• Text block
┄┄┄┄┄┄┄┄┄┄┄┄┄┄┄┄┄┄┄┄

Village in South Yorkshire, England

Brierley (/ˈbraɪ.ərli/) is a village in the Metropolitan Borough of Barnsley in South Yorkshire, England. The settlement is tightly clustered and green buffered on a modest escarpment close to the border with West Yorkshire, it is almost wholly in population south of the A628 road, and is less than 2 mi to the south west of Hemsworth.

Its late nineteenth century founded civil parish contained the pit village of Grimethorpe, and at the 2001 census had a population of 5,973, increasing to 7,267 in the 2011 Census. Brierley is at its core approximately 330 ft above sea level on gently undulating slopes.

==History==
Brierley was an early Saxon settlement. The fort at Brierley Gap, mistakenly called Saxon, is from a much earlier period, probably the Iron Age. The village grew first around the hilltop on the Barnsley to Pontefract road where a small hollow and the sites of several wells provided a good building area.

┄┄┄┄┄┄┄┄┄┄┄┄┄┄┄┄┄┄┄┄

• Extracted entries
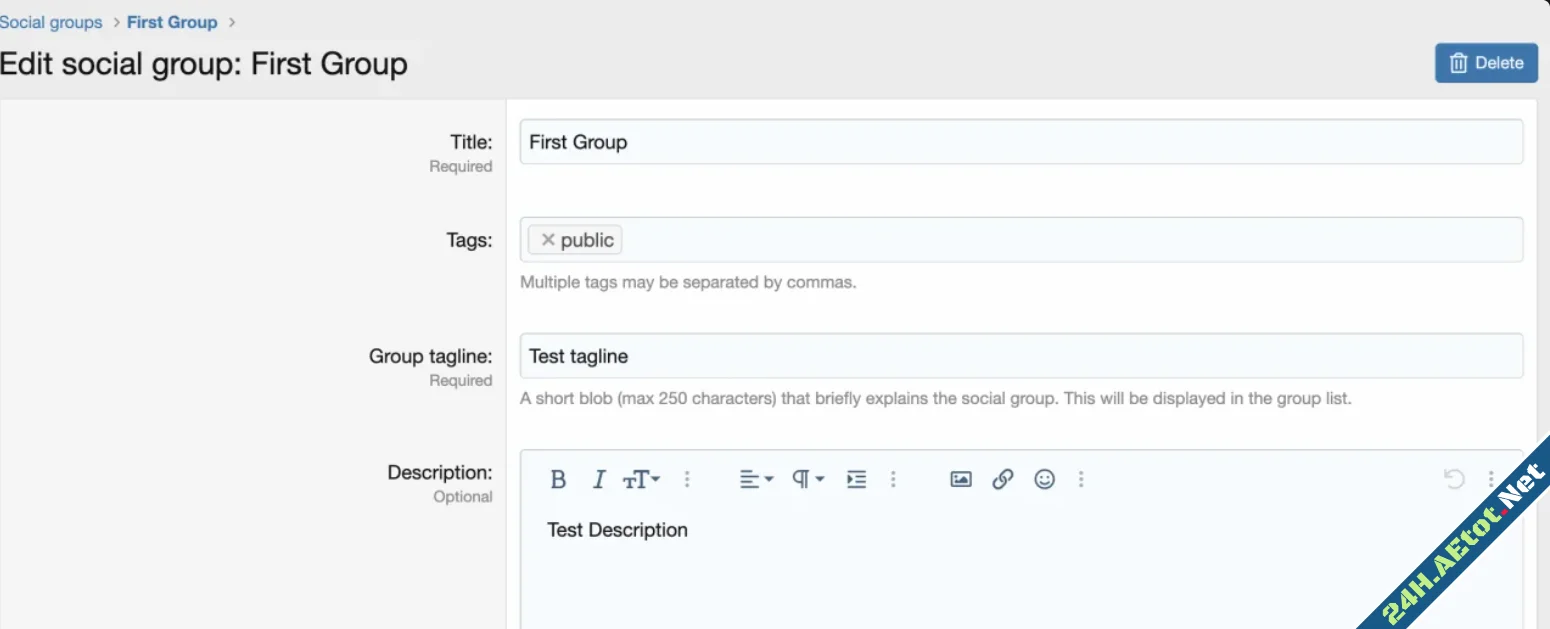The image size is (1550, 629).
Task: Open the text alignment dropdown
Action: click(x=756, y=480)
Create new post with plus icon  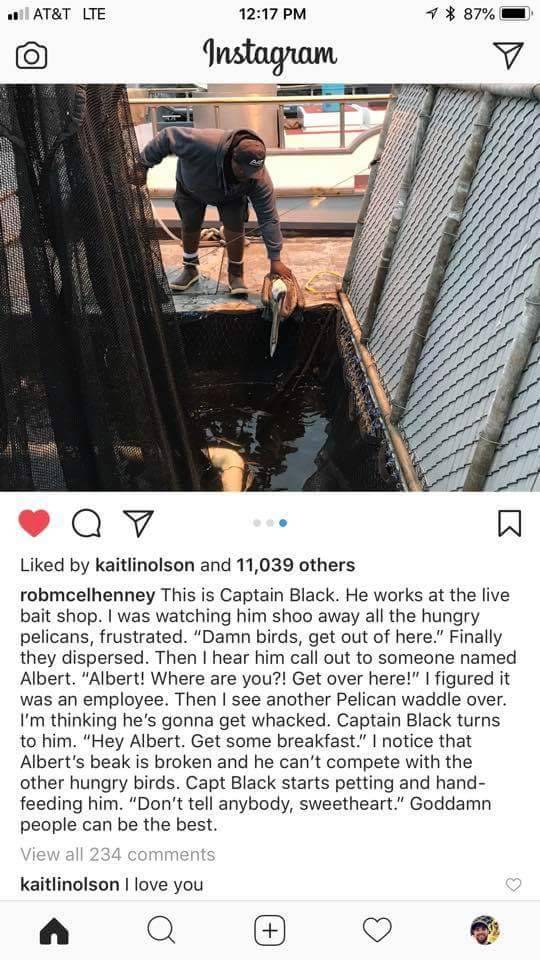(269, 931)
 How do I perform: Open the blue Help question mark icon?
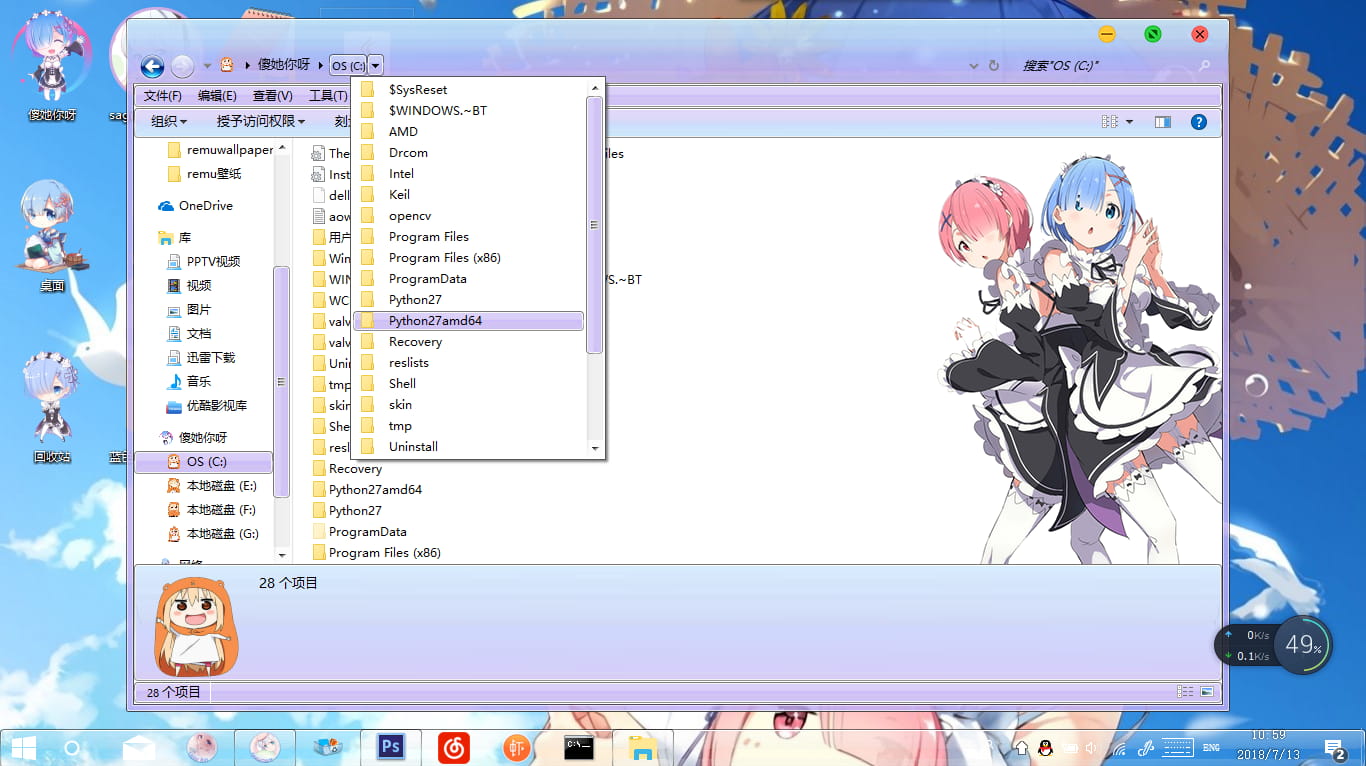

┄┄┄┄┄┄┄┄┄┄┄┄┄┄┄┄┄┄┄┄

• Task to carry out
Please write out the Brierley text, everything from "Village in South" down to "west of Hemsworth.", and switch "escarpment" to "ridge". Work from the Brierley text alone.

• Exercise result
Village in South Yorkshire, England

Brierley (/ˈbraɪ.ərli/) is a village in the Metropolitan Borough of Barnsley in South Yorkshire, England. The settlement is tightly clustered and green buffered on a modest ridge close to the border with West Yorkshire, it is almost wholly in population south of the A628 road, and is less than 2 mi to the south west of Hemsworth.